From the records below, output exactly the lines running from the line containing "HYDRO-TECH (668, 115)" through the line containing "Produkty (186, 172)", and no others.
· · · · ·
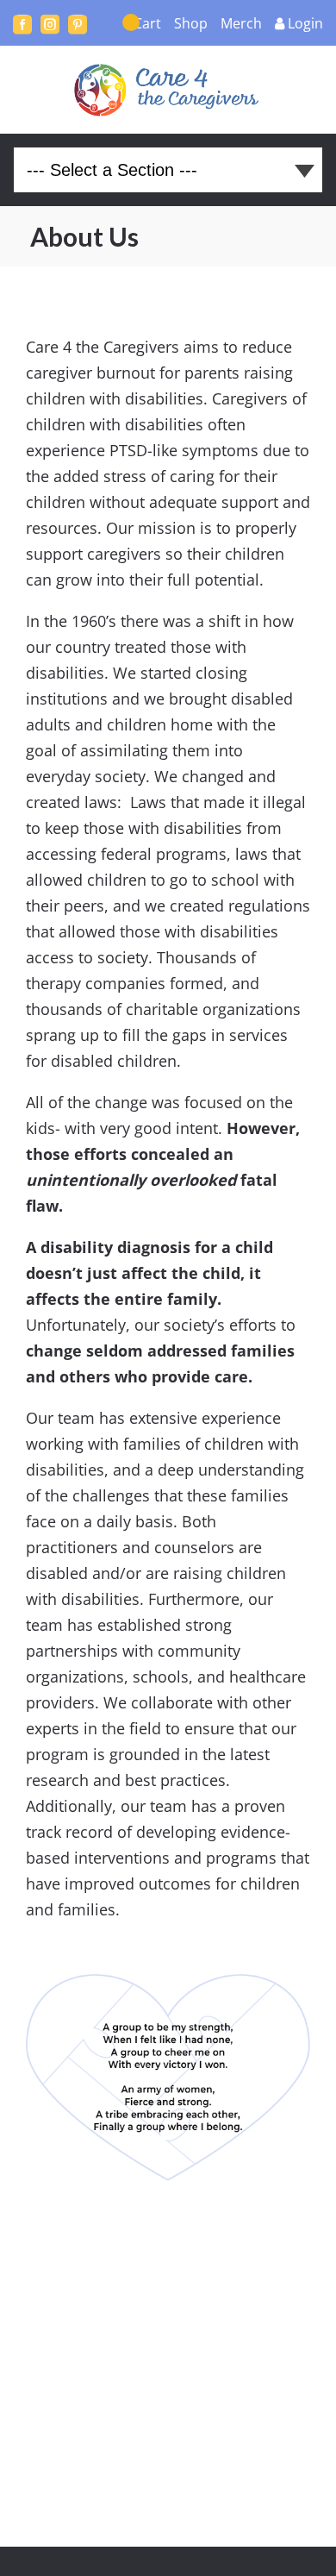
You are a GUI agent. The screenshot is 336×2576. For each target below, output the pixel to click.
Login (305, 23)
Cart (147, 23)
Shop (191, 23)
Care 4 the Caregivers (168, 89)
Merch (241, 23)
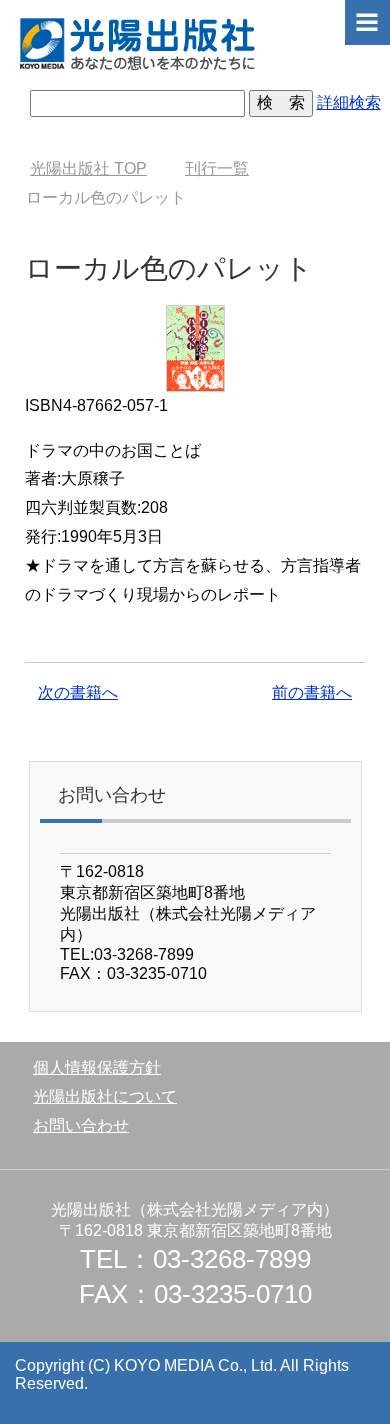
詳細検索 (349, 102)
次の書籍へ (78, 692)
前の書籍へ (312, 692)
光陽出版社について (105, 1096)
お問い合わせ (81, 1125)
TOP (88, 168)
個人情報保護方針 (97, 1067)
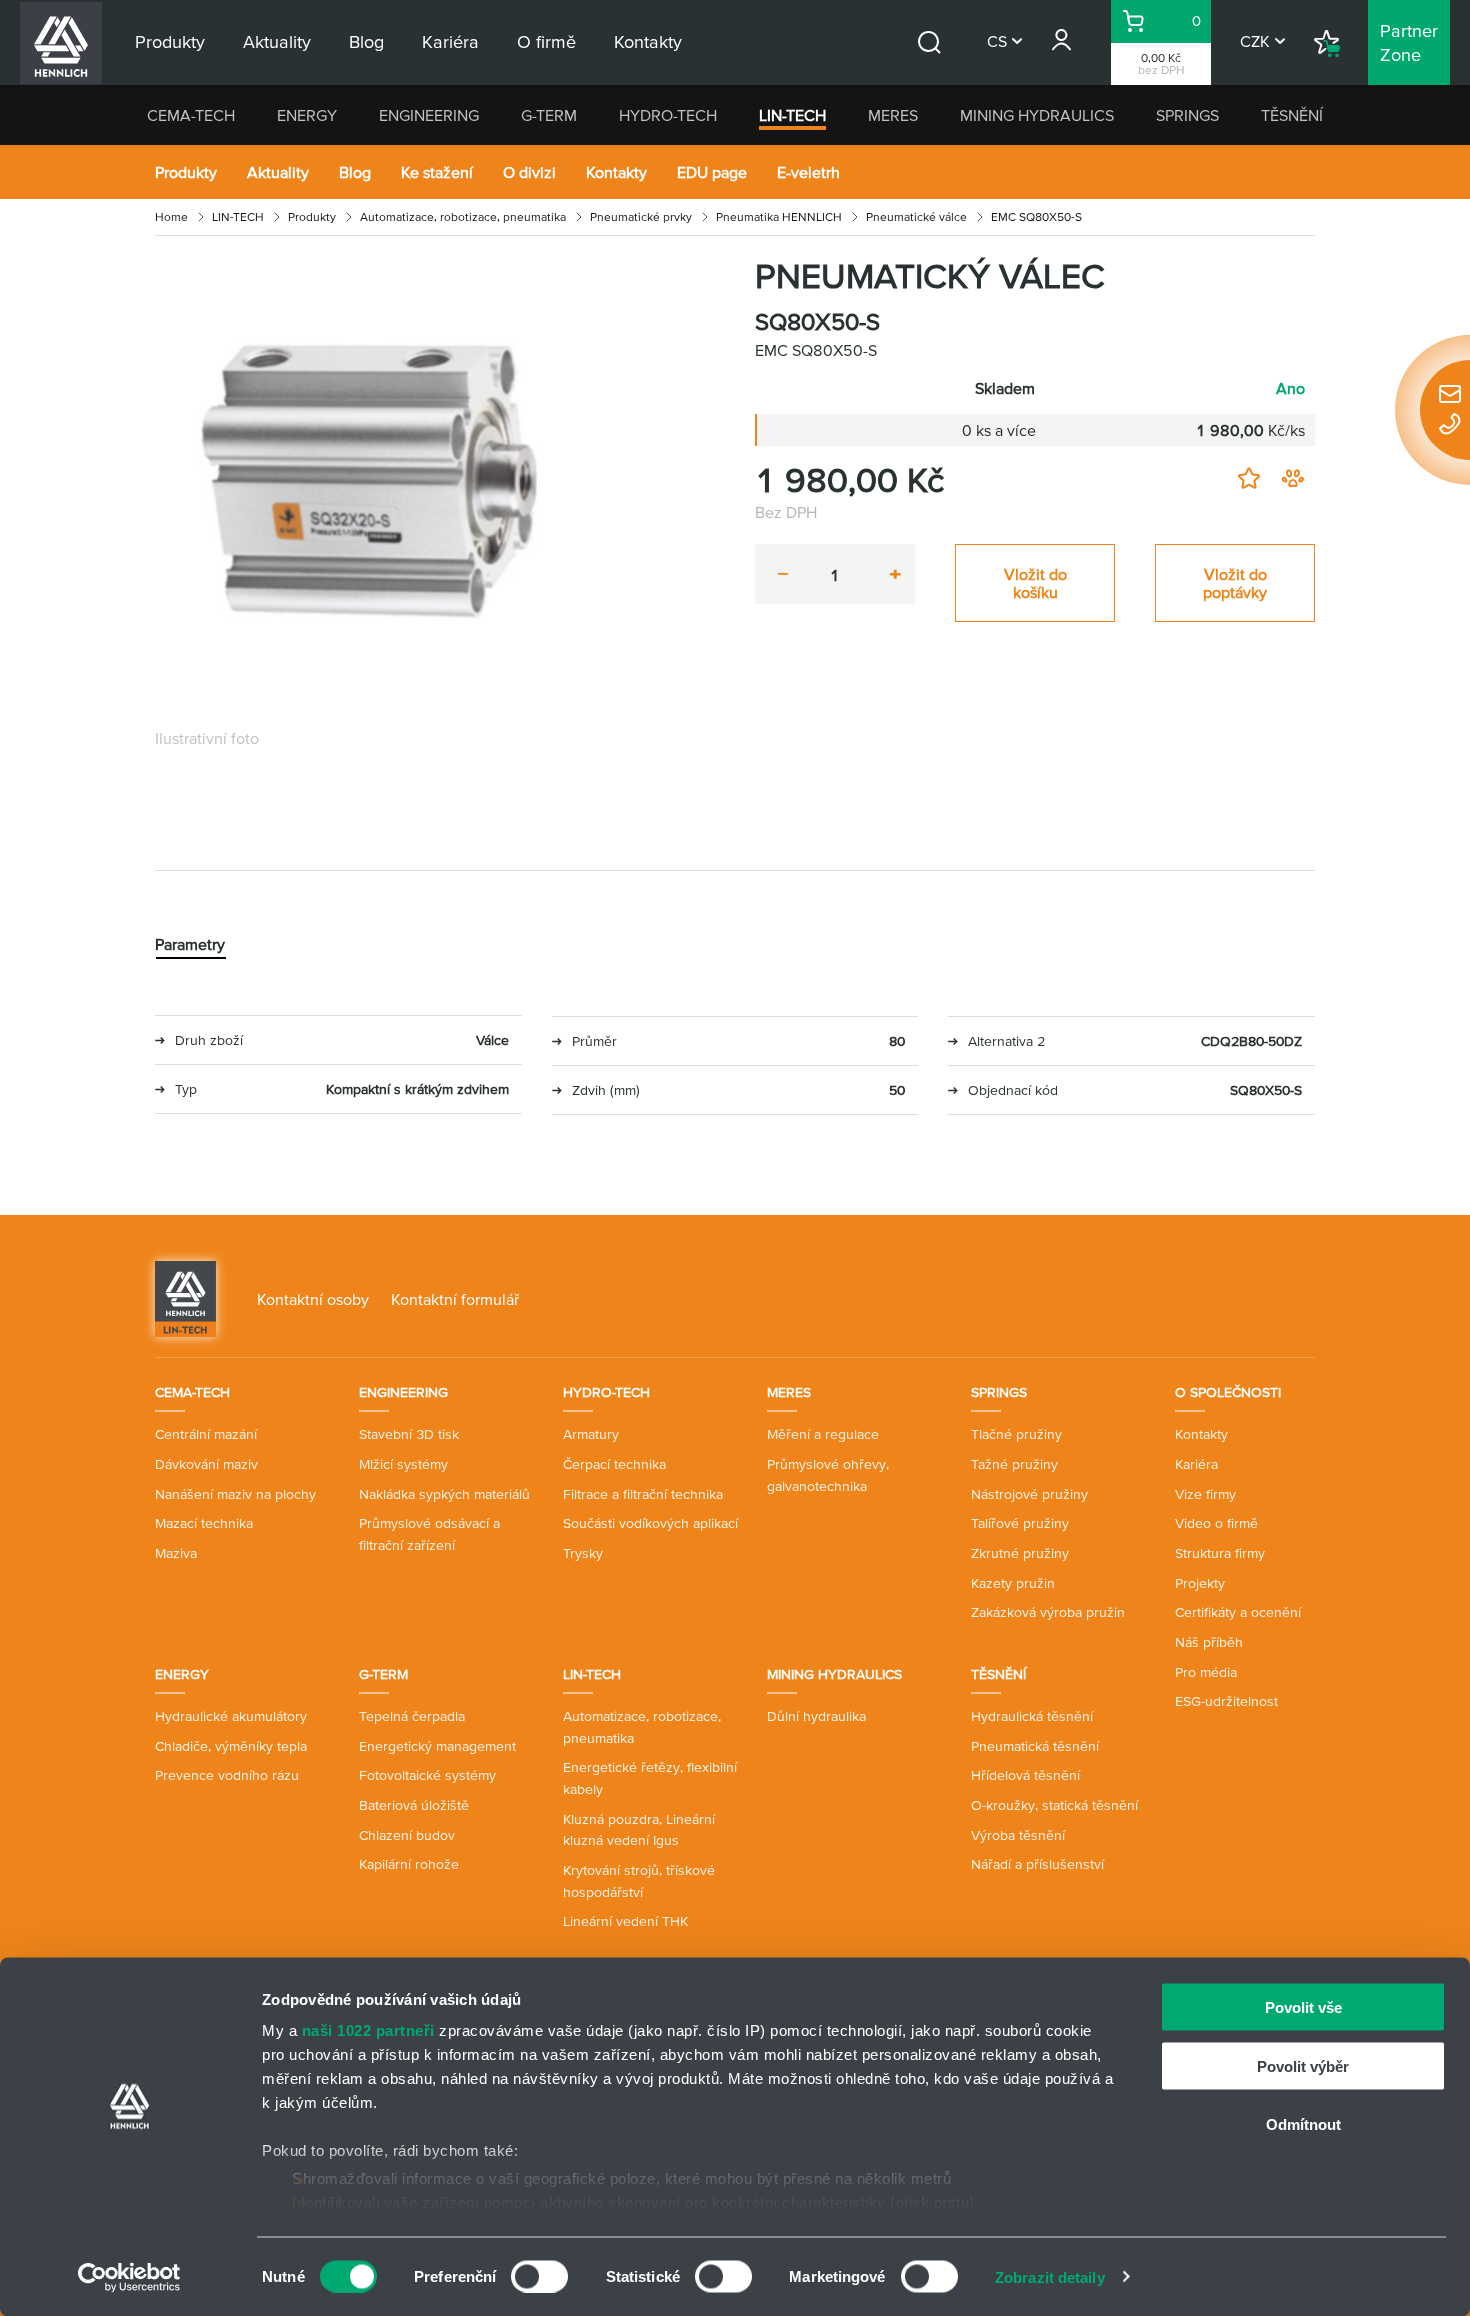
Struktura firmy (1220, 1553)
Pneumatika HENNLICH (779, 216)
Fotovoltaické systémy (427, 1775)
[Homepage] (185, 1297)
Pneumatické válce (916, 216)
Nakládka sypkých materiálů (444, 1494)
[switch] (539, 2276)
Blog (355, 172)
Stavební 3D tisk (409, 1434)
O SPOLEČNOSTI (1228, 1392)
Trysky (583, 1553)
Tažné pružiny (1014, 1464)
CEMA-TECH (191, 115)
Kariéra (1196, 1464)
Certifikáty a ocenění (1238, 1612)
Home (171, 216)
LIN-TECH (792, 115)
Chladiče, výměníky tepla (231, 1746)
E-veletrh (808, 172)
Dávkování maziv (206, 1464)
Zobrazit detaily (1050, 2276)
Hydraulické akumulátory (231, 1716)
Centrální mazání (206, 1434)
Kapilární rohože (409, 1864)
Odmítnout (1303, 2124)
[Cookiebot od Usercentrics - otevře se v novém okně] (129, 2277)
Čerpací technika (614, 1464)
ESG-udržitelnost (1226, 1701)
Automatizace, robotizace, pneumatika (463, 216)
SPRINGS (1187, 115)
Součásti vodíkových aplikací (650, 1523)
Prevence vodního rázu (227, 1775)
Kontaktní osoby (313, 1299)
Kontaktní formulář (455, 1299)
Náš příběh (1209, 1642)
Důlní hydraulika (816, 1716)
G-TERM (549, 115)
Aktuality (278, 172)
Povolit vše (1303, 2007)
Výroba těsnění (1018, 1835)
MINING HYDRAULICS (1037, 115)
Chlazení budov (407, 1835)
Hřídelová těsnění (1025, 1775)
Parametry (190, 944)
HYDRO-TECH (668, 115)
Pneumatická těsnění (1035, 1746)
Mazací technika (204, 1523)
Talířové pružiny (1020, 1523)
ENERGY (307, 115)
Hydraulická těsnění (1032, 1716)
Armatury (591, 1434)
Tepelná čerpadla (412, 1716)
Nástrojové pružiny (1029, 1494)
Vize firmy (1205, 1494)
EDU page (712, 172)
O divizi (529, 172)
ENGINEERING (429, 115)
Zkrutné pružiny (1020, 1553)
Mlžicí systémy (403, 1464)
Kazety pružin (1013, 1583)
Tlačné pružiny (1016, 1434)
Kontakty (616, 172)
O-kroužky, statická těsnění (1054, 1805)
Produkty (186, 172)
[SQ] (385, 486)
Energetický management (437, 1746)
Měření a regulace (823, 1434)
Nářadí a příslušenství (1037, 1864)
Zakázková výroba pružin (1048, 1612)
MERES (893, 115)
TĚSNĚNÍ (1292, 115)
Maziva (176, 1553)
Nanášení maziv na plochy (235, 1494)
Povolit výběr (1303, 2065)
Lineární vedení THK (625, 1921)
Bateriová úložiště (414, 1805)
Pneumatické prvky (641, 216)
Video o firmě (1216, 1523)
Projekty (1200, 1583)
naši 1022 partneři (368, 2030)
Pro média (1206, 1672)
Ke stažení (437, 172)
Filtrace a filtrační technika (643, 1494)
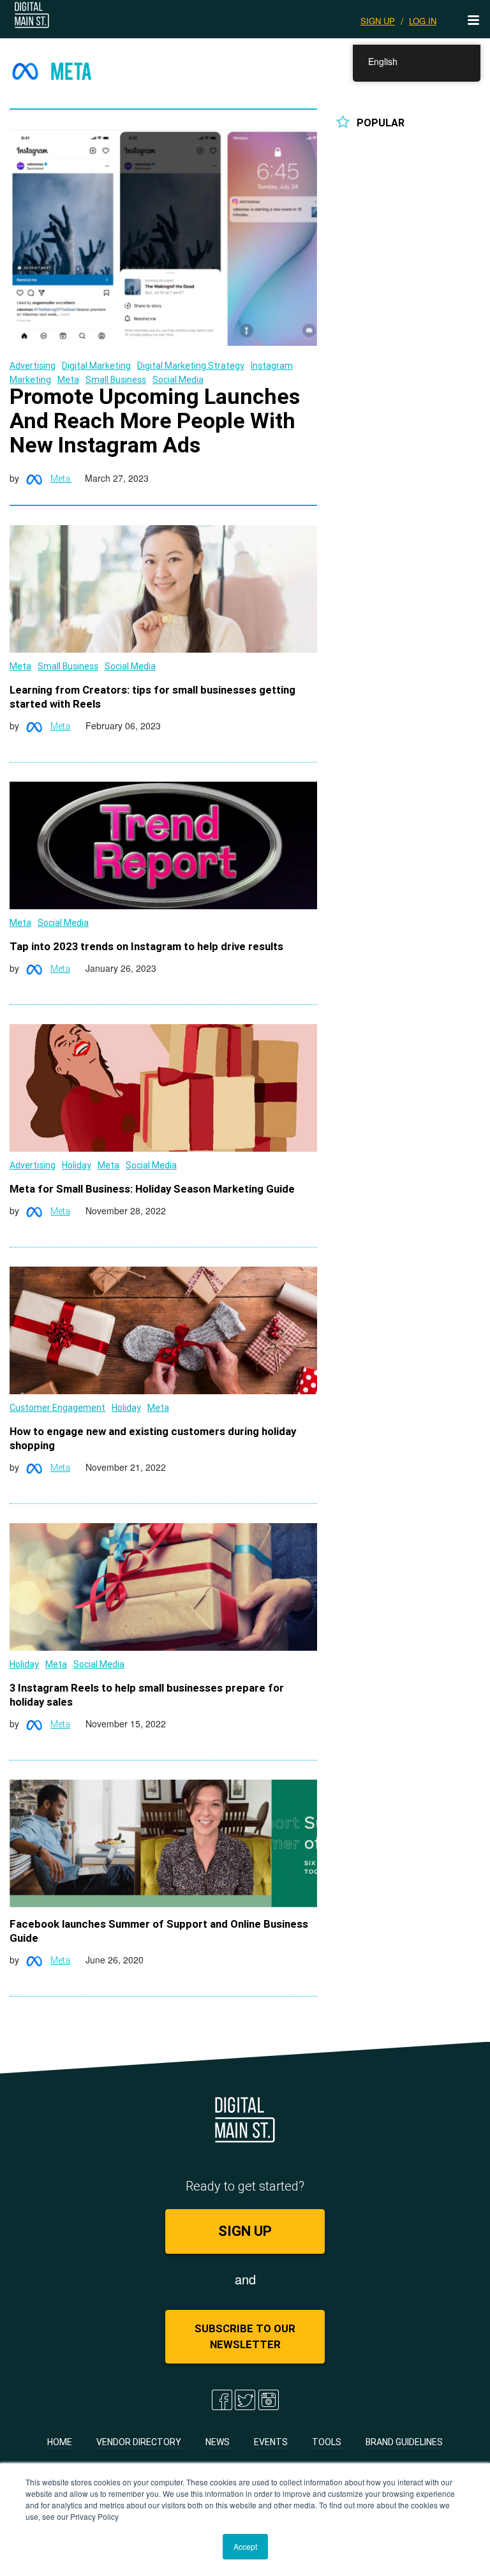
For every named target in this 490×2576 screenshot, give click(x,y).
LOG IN (422, 21)
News (217, 2442)
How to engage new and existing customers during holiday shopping (153, 1438)
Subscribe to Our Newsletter (245, 2336)
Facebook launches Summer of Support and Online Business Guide (159, 1931)
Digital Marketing (96, 365)
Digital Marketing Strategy (190, 365)
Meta (68, 379)
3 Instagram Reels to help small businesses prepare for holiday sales (147, 1695)
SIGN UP (377, 21)
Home (59, 2442)
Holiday (76, 1165)
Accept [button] (245, 2546)
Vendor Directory (138, 2442)
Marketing (30, 379)
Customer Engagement (57, 1407)
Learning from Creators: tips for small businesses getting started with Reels (152, 697)
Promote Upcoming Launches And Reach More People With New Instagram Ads (155, 420)
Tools (326, 2442)
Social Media (178, 379)
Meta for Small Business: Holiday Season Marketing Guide (152, 1189)
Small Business (115, 379)
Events (271, 2442)
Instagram (272, 365)
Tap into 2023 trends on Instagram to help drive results (146, 946)
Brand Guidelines (404, 2442)
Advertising (33, 365)
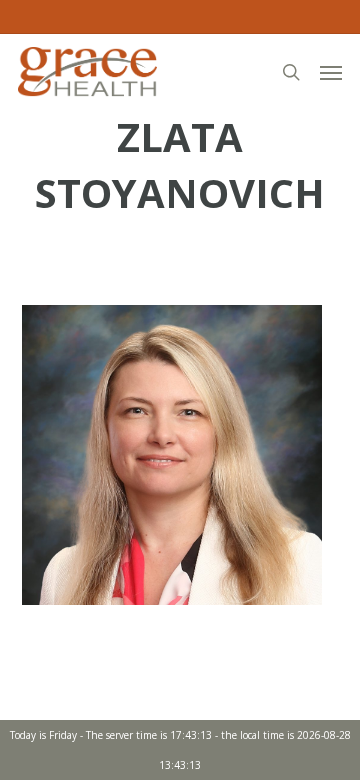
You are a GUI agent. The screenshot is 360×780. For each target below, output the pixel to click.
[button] (331, 72)
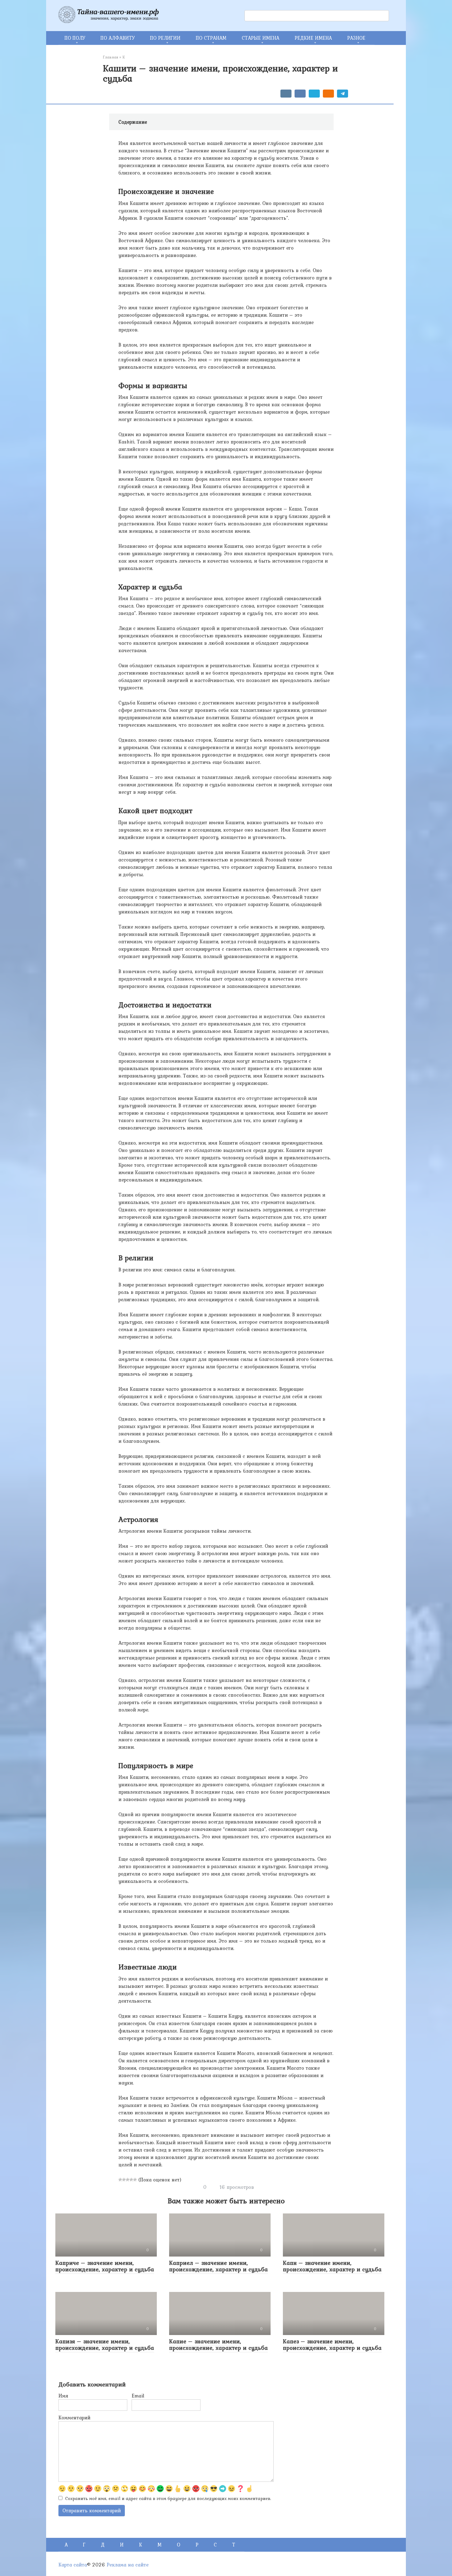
· · · · ·
* **FINISHED EXERCISE**:
HYDRO-TECH (668, 115)
Pneumatická těsnění (1035, 1746)
Mazací technika (204, 1523)
Talířové pružiny (1020, 1523)
ENERGY (307, 115)
Hydraulická těsnění (1032, 1716)
Armatury (591, 1434)
Tepelná čerpadla (412, 1716)
Nástrojové pružiny (1029, 1494)
Vize firmy (1205, 1494)
EDU page (712, 172)
O divizi (529, 172)
ENGINEERING (429, 115)
Zkrutné pružiny (1020, 1553)
Mlžicí systémy (403, 1464)
Kazety pružin (1013, 1583)
Tlačné pružiny (1016, 1434)
Kontakty (616, 172)
O-kroužky, statická těsnění (1054, 1805)
Produkty (186, 172)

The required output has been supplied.